The sound here is familiar, as ever - it's not like the BL will ever be anything other than a garage band - and yet the production more spirited than previous efforts. This is because BL have employed producer Mark Ronson of Amy Winehouse fame, who excels in summoning nostalgic noises out of musicians who instinctively lean in that direction. Just as Amy Winehouse revived the ghost of 50s and 60s girl groups and wedded those vibes to jazz and R and B, so the BL awaken the angels and demons of motown and 60s rock and roll to craft a semblance that nonethless is very genuinely realized.

The albums intervening Let it Bloom and Arabia Mountain, Good Bad Not Ugly and 200 Million Thousand, boasted considerable charms, to be sure, but neither were as solidly cohesive as these more triumphant ones. Good Bad Not Ugly has one of the strongest BL songs, in my estimation - Cold Hands, with its searing surfy guitar solo - but the album is otherwise asymmetrical, with almost more mediocre than mesmerizing material. Some of the band's stabs at humor on that album, too, are just juvenile and fall humiliatingly flat, as on the Native American cataloguing song and the mock-country tune. And while 200 Million Thousand featured some interesting forays into doomy bluesy dirges and even rap, it otherwise felt mired in its own sludgey sounds.

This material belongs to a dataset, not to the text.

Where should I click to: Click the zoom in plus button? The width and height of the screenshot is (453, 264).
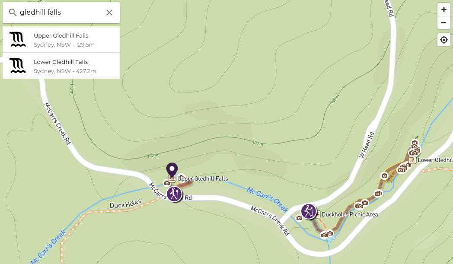[x=444, y=10]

At any time on Arabia Mountain, you can hear loud whispers of the Beach Boys, or the Yardbirds, or the Byrds, or the Velvet Underground, or the Sonics - or any number of motown musicians. And hell, even earlier rockabilly influences can be discerned.

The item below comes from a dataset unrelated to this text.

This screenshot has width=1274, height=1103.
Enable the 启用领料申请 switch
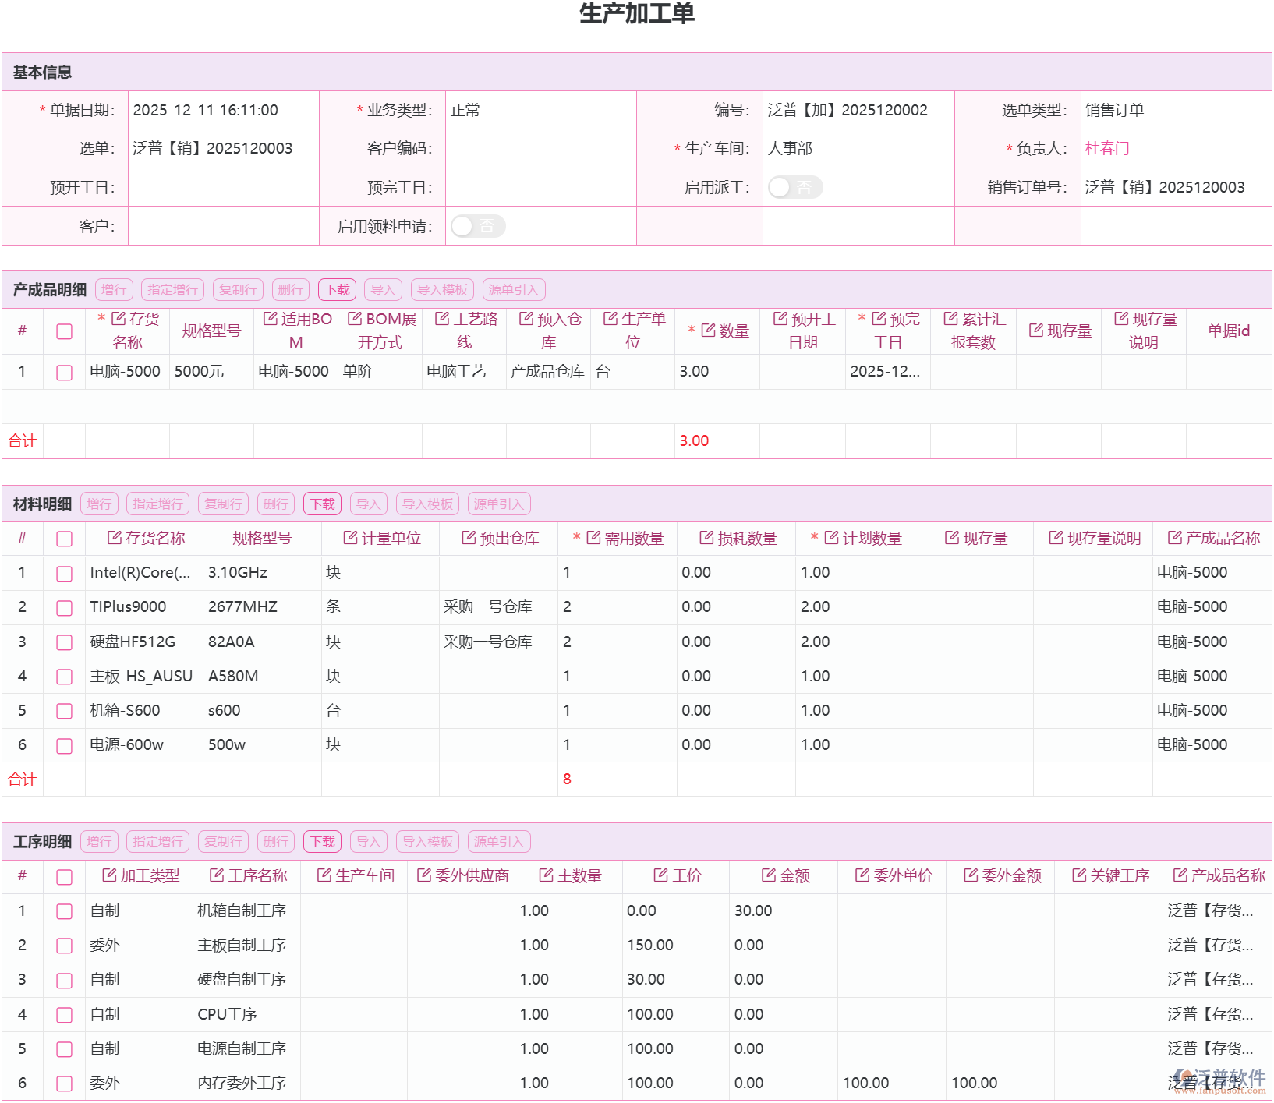478,226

And yet this is not to say that the songs sound dully derivative. Sure, the BL derive their persona from the past, and they certainly are not radically reinventing the template. And a lot of the time they really do sound like they did actually record their music in the 60s.

But there is something refreshingly real about the BL; it's not slick garage rock like the Strokes, or an off-kliter take on the genre like the White Stripes, or a more packaged version like the Hives. It's a faithful facsimile of rock and roll and rhythm and blues when they were still at their nascent stages, and yet spit-smeared with a bit of punk's grease and grime.

Of course, Let it Bloom excels in this arena whereas Arabia Mountain is merely very successful - but it's heartening that the BL are capable of locating deeper and more dynamic dimensions to their musical moods.